Socorro:MigrationPostmortem

From MozillaWiki
Revision as of 22:10, 27 January 2011 by Jberkus (talk | contribs) (→‎Suggested Improvements: coordination)
Jump to navigation Jump to search

Schedule / Location / Call Information

  • Thursday, 2011-01-27 @ 1:30 pm PST
  • Location The Bridge
  • 650-903-0800 x92 Conf# 362 (US/INTL)
  • 1-800-707-2533 (pin 369) Conf# 362 (US)
  • join irc.mozilla.org #socorro for back channel

Overview

Things that went right

  • Teamwork between Dev/IT was the best Laura has seen (anywhere)
  • Smoke/load testing gave us a good level of confidence
  • Getting configs into puppet
  • Instrumentation via nagios/ganglia helped us find problems during tests
  • Actual release day went great - total anticlimax
  • Having a unified task list with dates leading up to the migration
  • Having a checklist and rollback plan on the day
  • QA tests on WebUI were passing for days beforehand

Things that went wrong

  • HBase data sync not complete and verified until just a few days before the migration
  • Various issues through the last week with network configuration issues: Zeus slowness, bonding setup etc.
  • Getting backlog in was going to take a long time. We corrected our approach on Sunday night (and finished back processing before Monday a.m.), but we should have acted on this earlier.
  • Difficulties getting correct ADUS due to an unrelated problem with Vertica; poor timing here (SJC was broken in the same way as PHX)
  • Missed a cron job despite multiple audits
  • Upgrade to RHEL6 coincided with hardware/software architecture change.

Suggested Improvements

  • Better communication with Netops: get a unified list of requested changes in order before requesting change
  • Better communication to groups outside release-drivers.

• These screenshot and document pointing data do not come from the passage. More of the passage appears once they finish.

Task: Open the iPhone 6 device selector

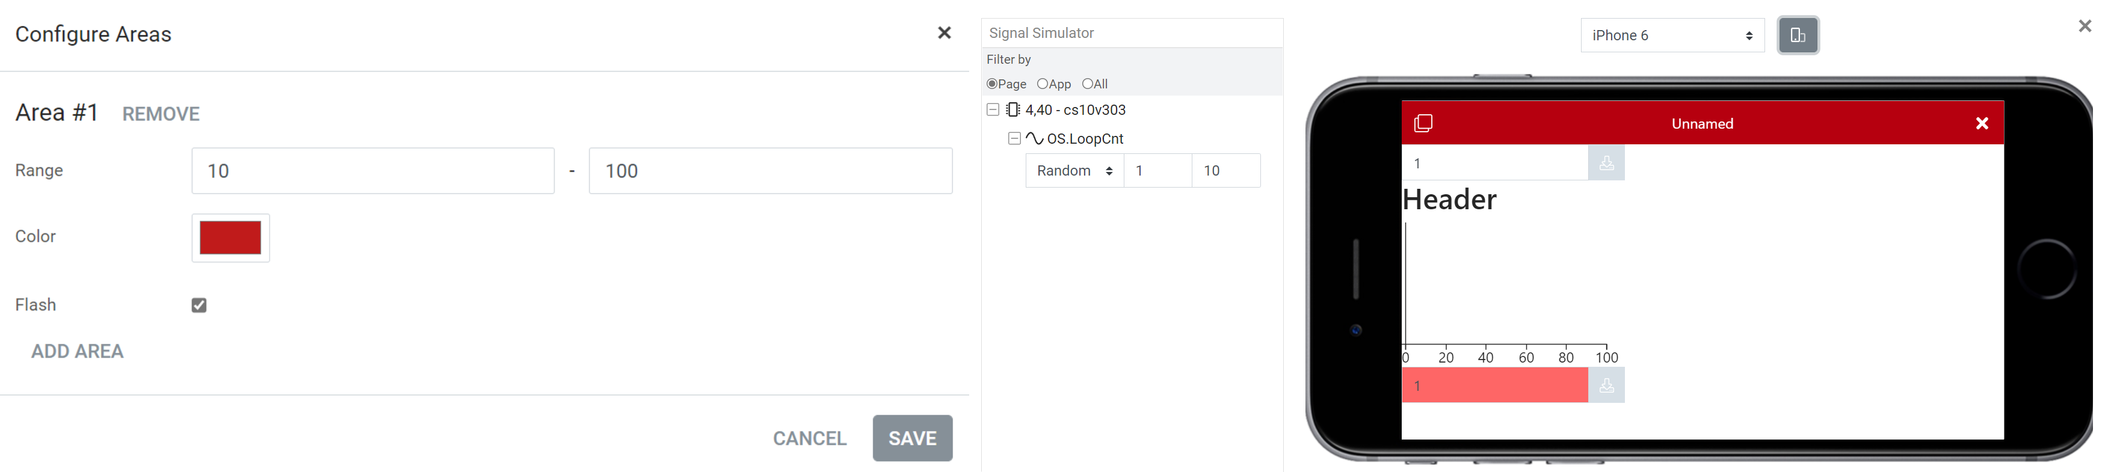Action: click(1672, 35)
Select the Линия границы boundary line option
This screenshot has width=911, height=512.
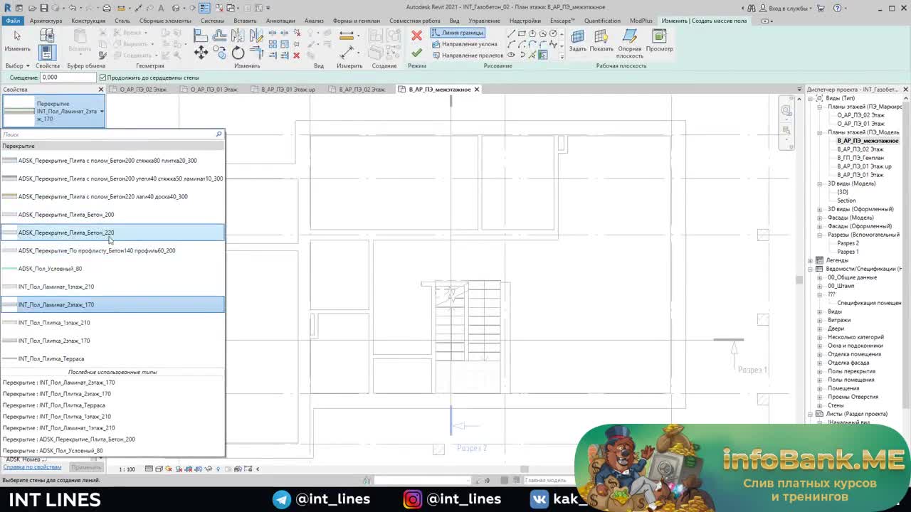pos(458,33)
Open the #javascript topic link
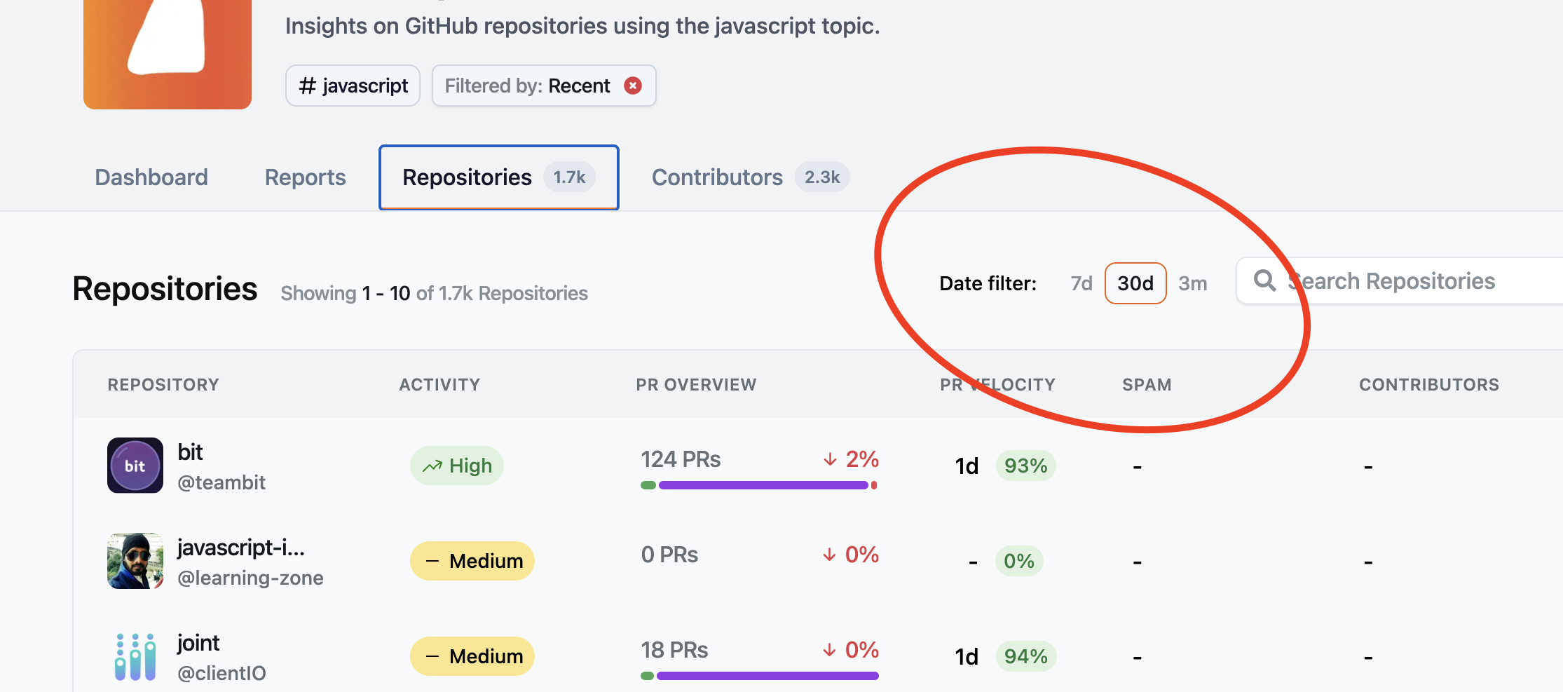 click(353, 85)
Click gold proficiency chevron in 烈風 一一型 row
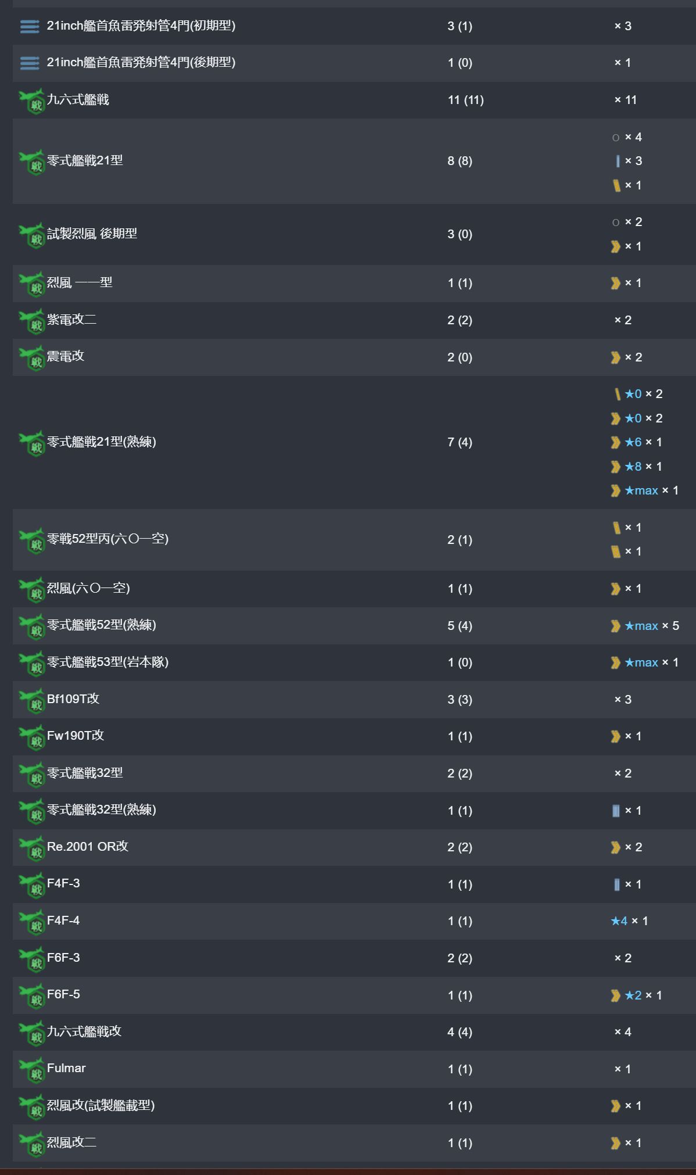This screenshot has width=696, height=1175. [x=615, y=283]
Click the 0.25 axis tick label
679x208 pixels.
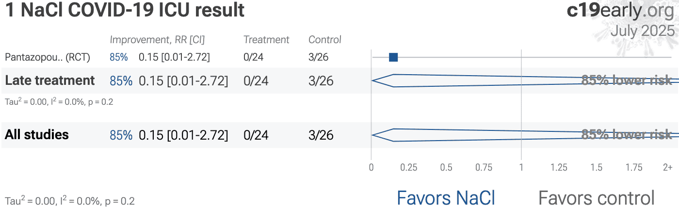tap(409, 167)
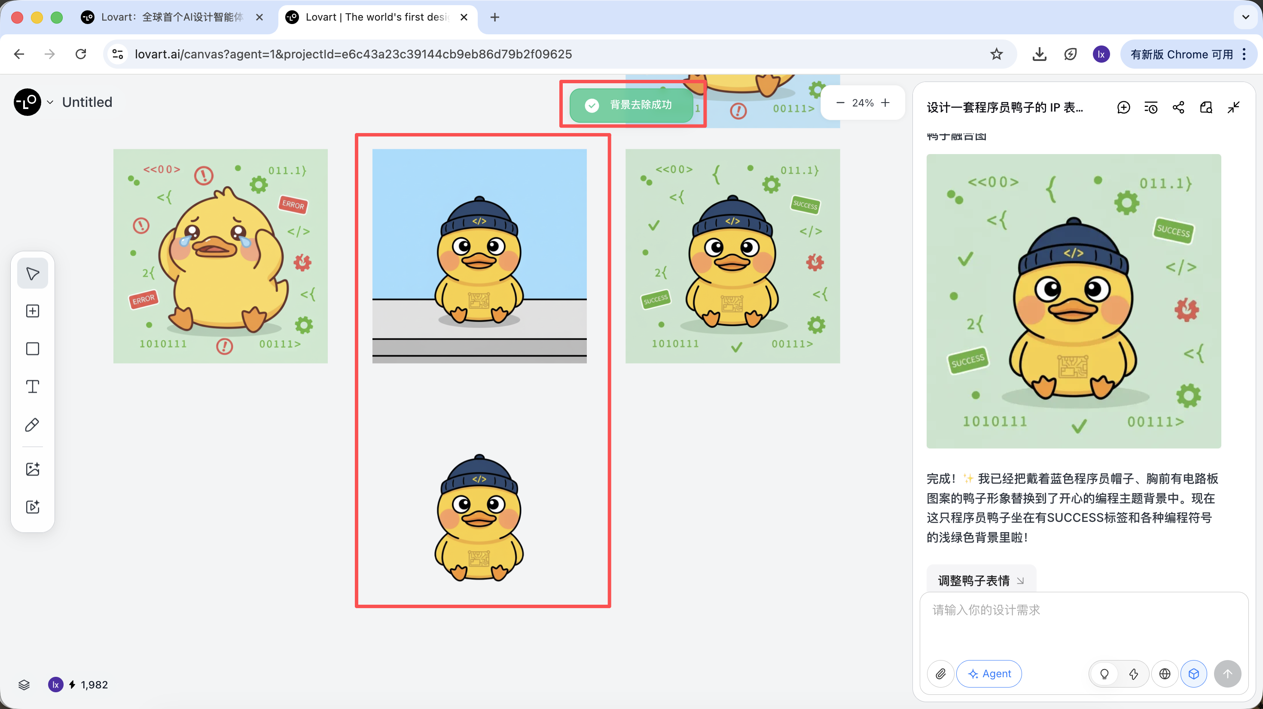Open the layers panel icon
This screenshot has width=1263, height=709.
click(x=24, y=685)
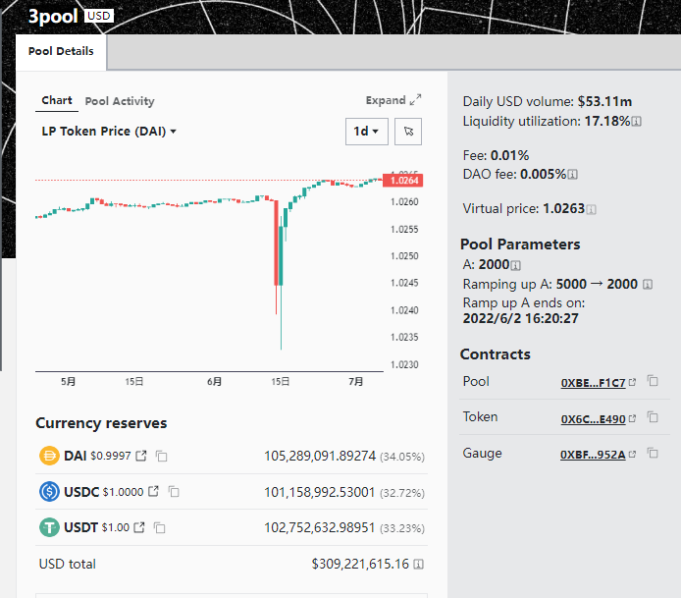Viewport: 681px width, 598px height.
Task: Toggle the chart crosshair cursor button
Action: coord(411,132)
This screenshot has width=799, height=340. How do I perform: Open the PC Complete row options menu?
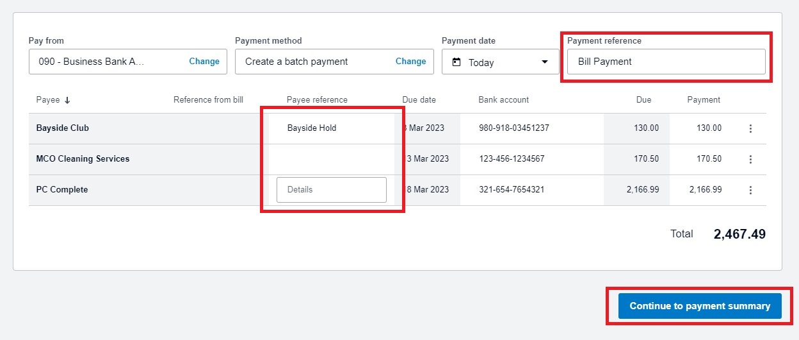[x=750, y=190]
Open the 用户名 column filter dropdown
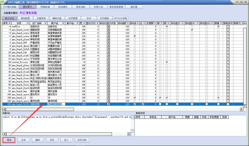 tap(63, 23)
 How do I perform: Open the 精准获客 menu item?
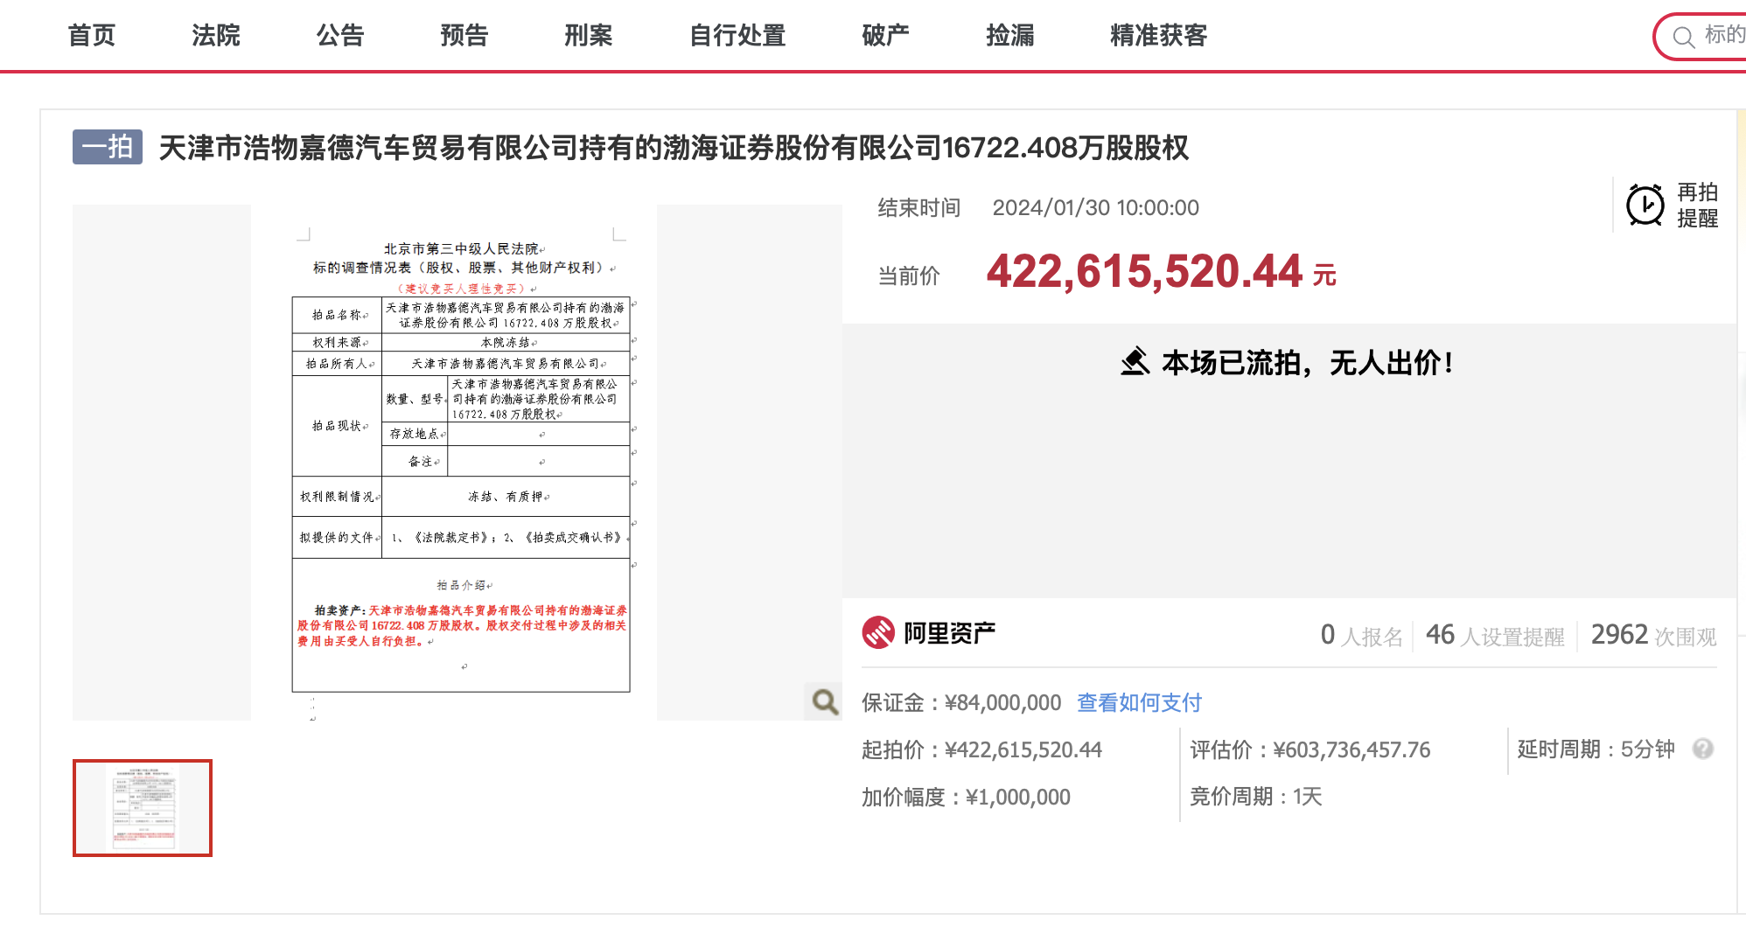tap(1158, 35)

Actions bug 628318:
    • Get Socorro on status.mozilla.org
    • Set up a Socorro specific blog for maintenance/downtime information
  • Need better coordination of all staff with timeline
    • Need better tools than bugzilla + google spreadsheets -- a professional project management tool is called for
    • Need to have a manager in charge for every day of the timeline, even when people are on vacation
    • If we ever have a project this big again, consider hiring a professional project manager consultant.